Ao contrário da Prima Odete, que vivia para esta altura do ano, a prima Maria Isabel tinha uma embirração particular pelo mês de Dezembro. Não gostava de bacalhau, achava que o Natal era mais uma forma de opressão pelo consumo desenfreado, dizia que o Pai Natal era apenas uma caricatura da água suja do capitalismo americano e no que dizia respeito à religião, limitava-se a revirar os olhos.
Mas, na verdade, a embirração da prima Maria Isabel tinha a ver com uma certa tristeza que os dias curtos cheios de humidade e cheiro a fritos lhe causavam. A pastelaria onde bebia café a meio da manhã todos os dias tresandava a azevias e filhós a partir de dia nove de Dezembro. Eram dias de uma certa agonia.
- É o costume – dizia para o empregado de bigode, ao chegar ao balcão.
Este gritava, “Sai bica! “ e lembrava-a que só aceitavam encomendas de Bolo-rei até dia vinte e um.
A prima Maria Isabel agradecia e acrescentava.
- Não sou grande apreciadora de frutas cristalizadas.

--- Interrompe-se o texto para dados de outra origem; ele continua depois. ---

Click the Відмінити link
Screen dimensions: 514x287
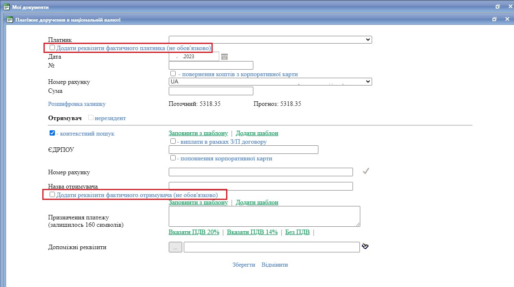pos(274,265)
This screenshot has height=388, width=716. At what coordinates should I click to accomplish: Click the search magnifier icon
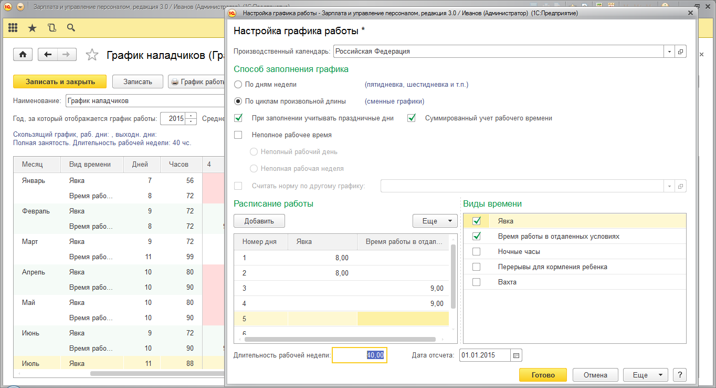pyautogui.click(x=71, y=28)
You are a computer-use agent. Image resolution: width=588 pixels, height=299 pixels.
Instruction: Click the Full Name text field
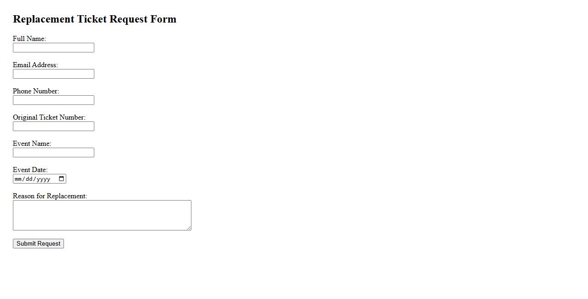53,48
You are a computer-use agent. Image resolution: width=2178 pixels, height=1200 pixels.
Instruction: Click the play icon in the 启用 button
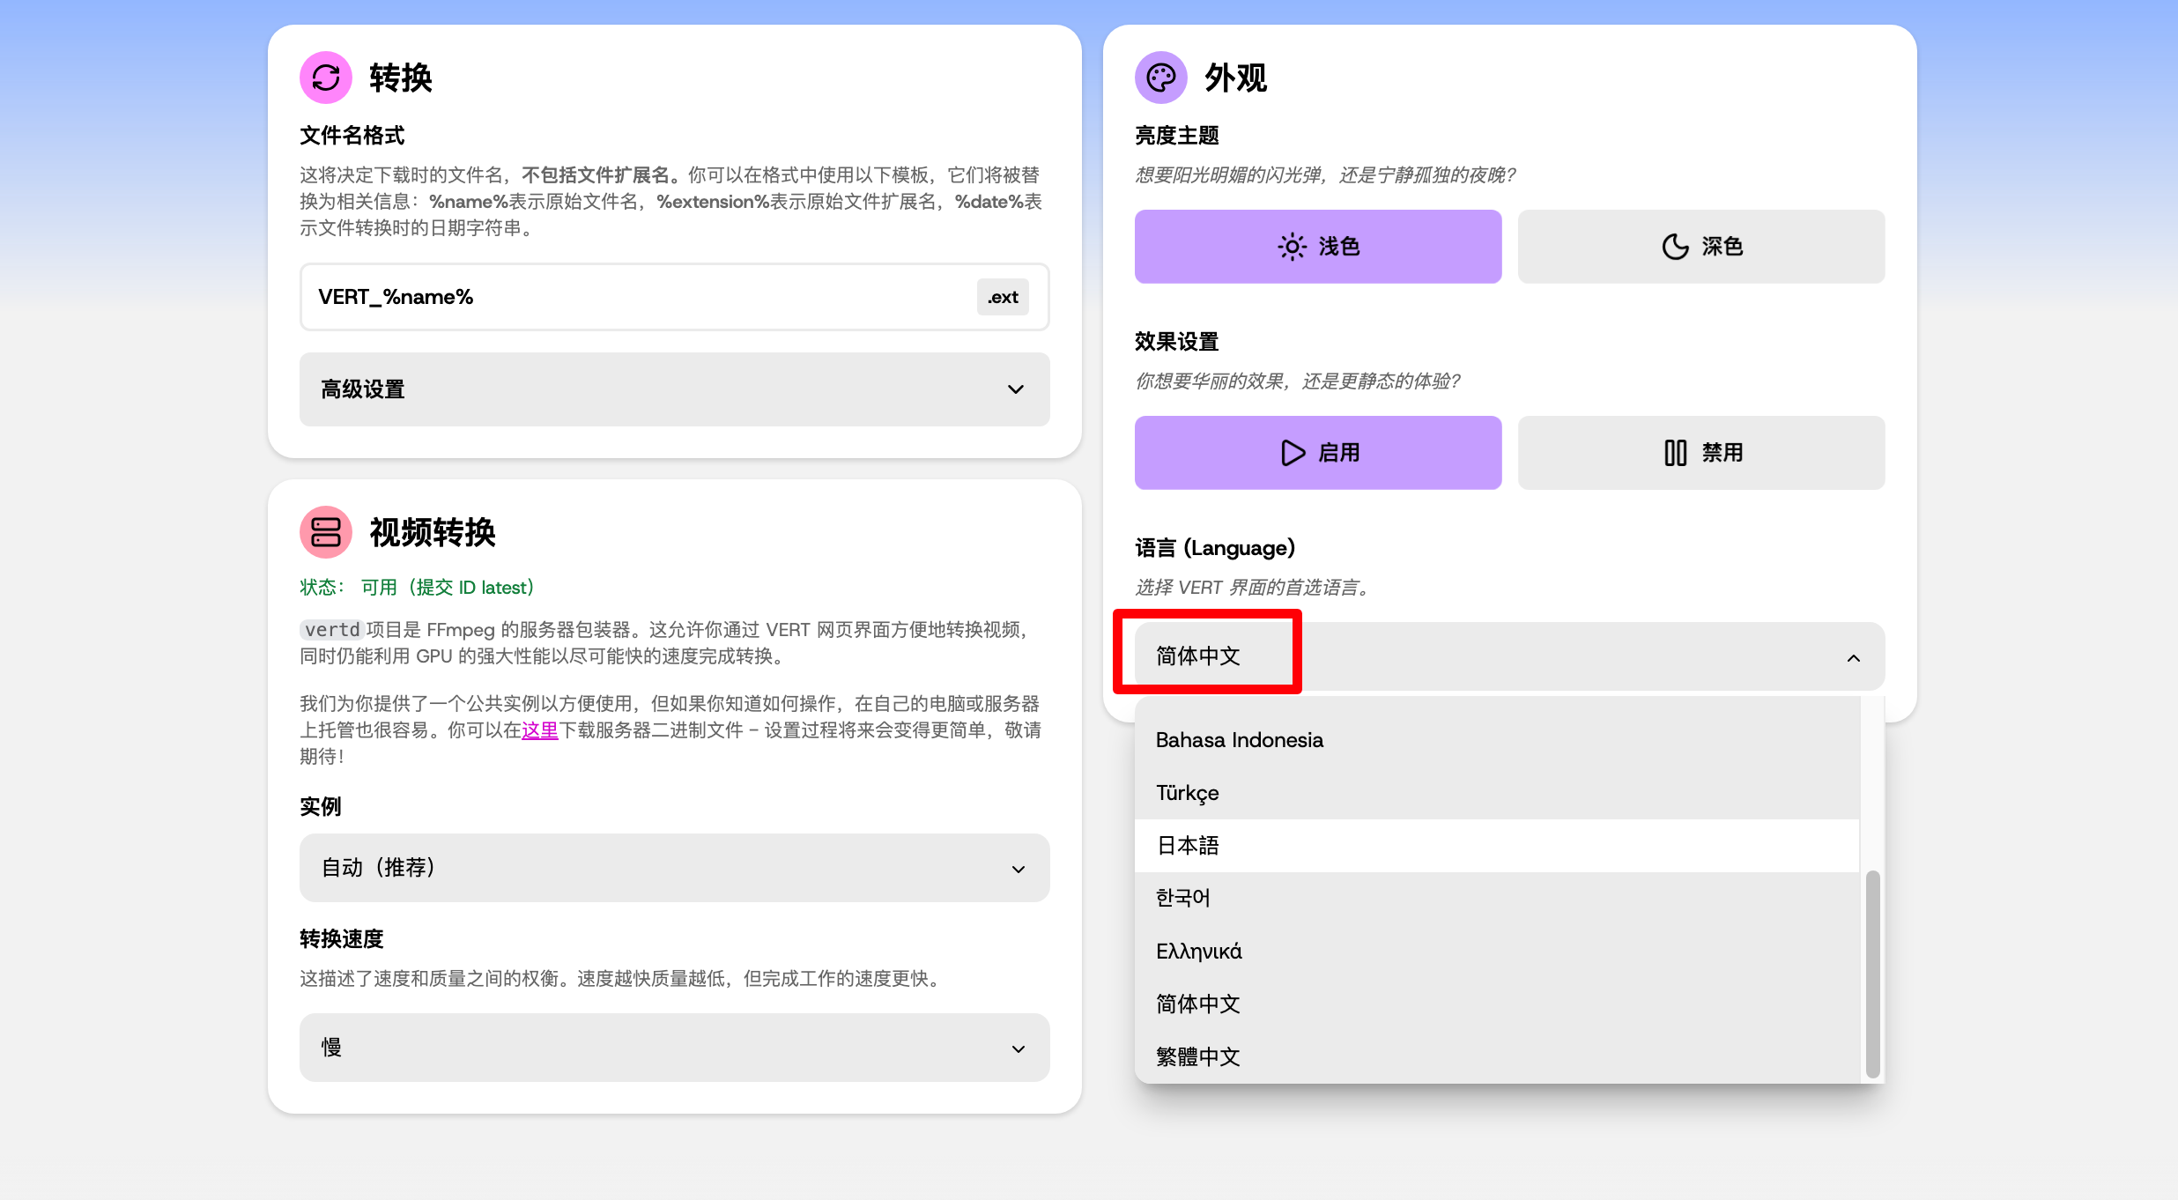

Facto que mudou em Dezembro de mil novecentos e noventa e dois, quando, na Confeitaria Nacional, conheceu o Nuno Maria. Afortunado encontro que lhe trouxe as maravilhas da casca de laranja cristalizada com chocolate e um grande amor e assim lhe superou para o resto da vida a melancolia causada pela mudança da hora de Inverno e alguns assentos à direita da bancada parlamentar. Mas, até morrer, a prima Maria Isabel recusou-se a compactuar com a história do Pai Natal e a fazer o presépio, dizendo:
- É nos detalhes que se revelam os princípios de cada um. O resto é a vida.